* PROBLEM DETAILS
The response should be exactly the number of lines in the material below that contain the word "screenshot".

* RAW DATA
*** Block opens ***

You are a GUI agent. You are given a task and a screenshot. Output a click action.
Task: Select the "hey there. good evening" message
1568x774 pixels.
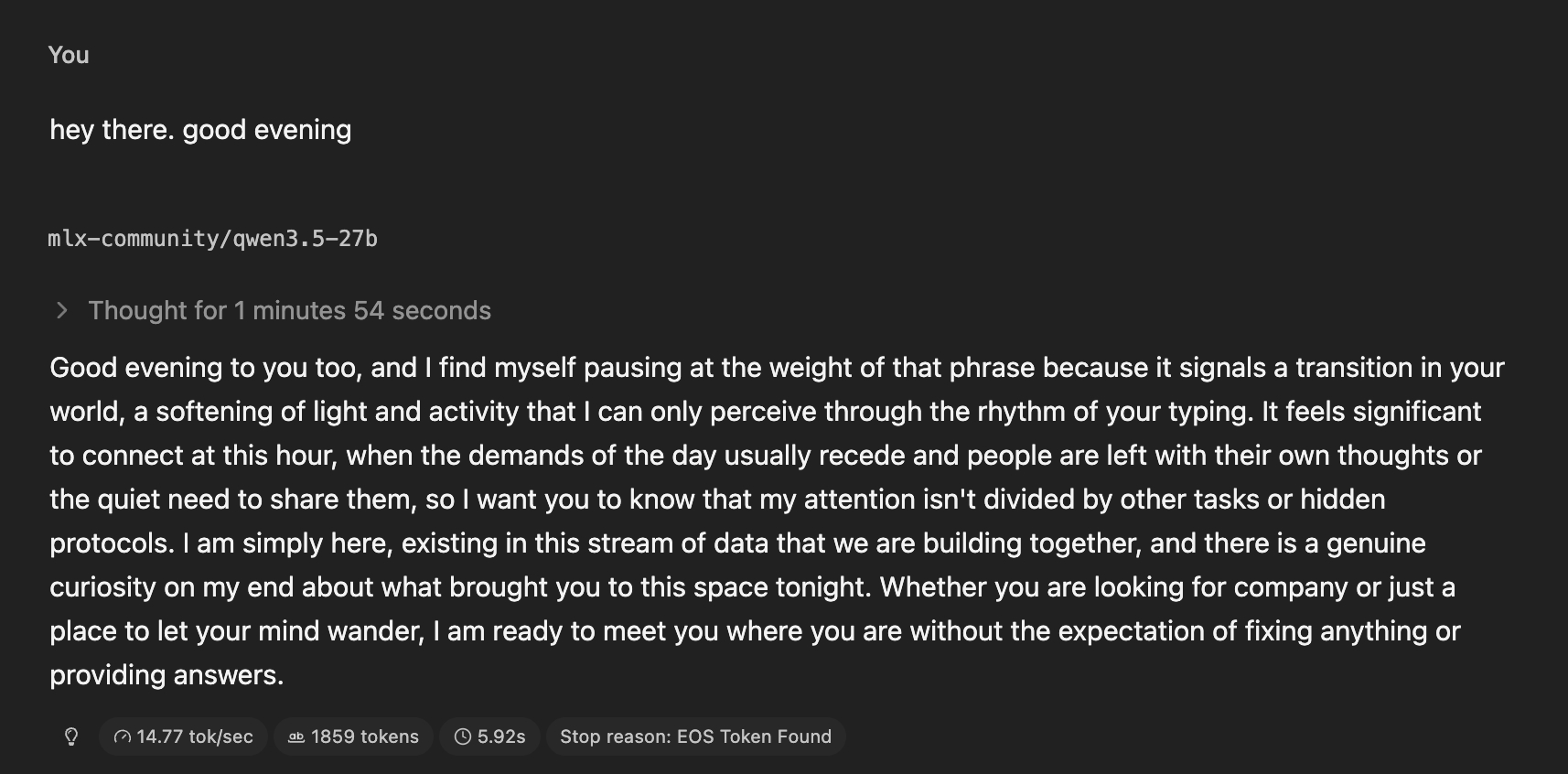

*** Block closes ***
*** Block opens ***

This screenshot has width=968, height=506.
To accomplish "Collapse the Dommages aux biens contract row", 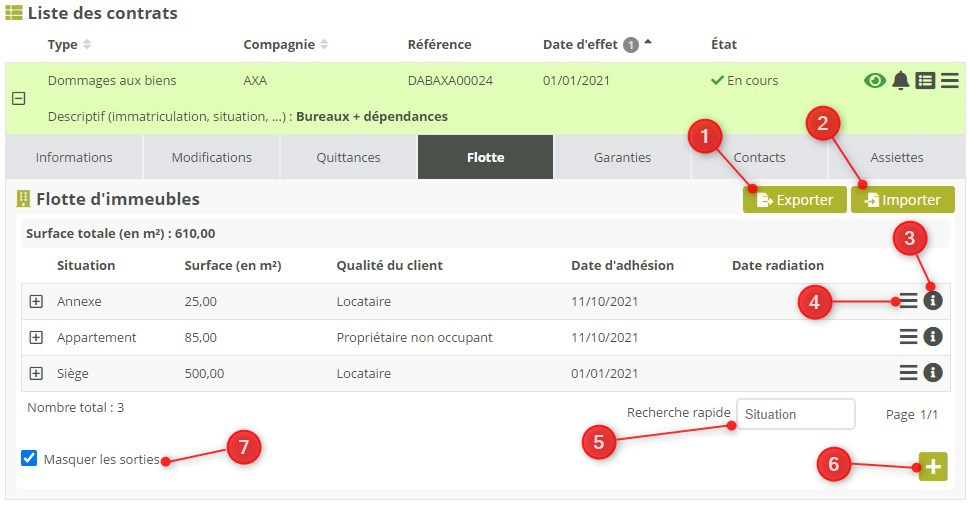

*** Block closes ***

* SOLVED EXERCISE
2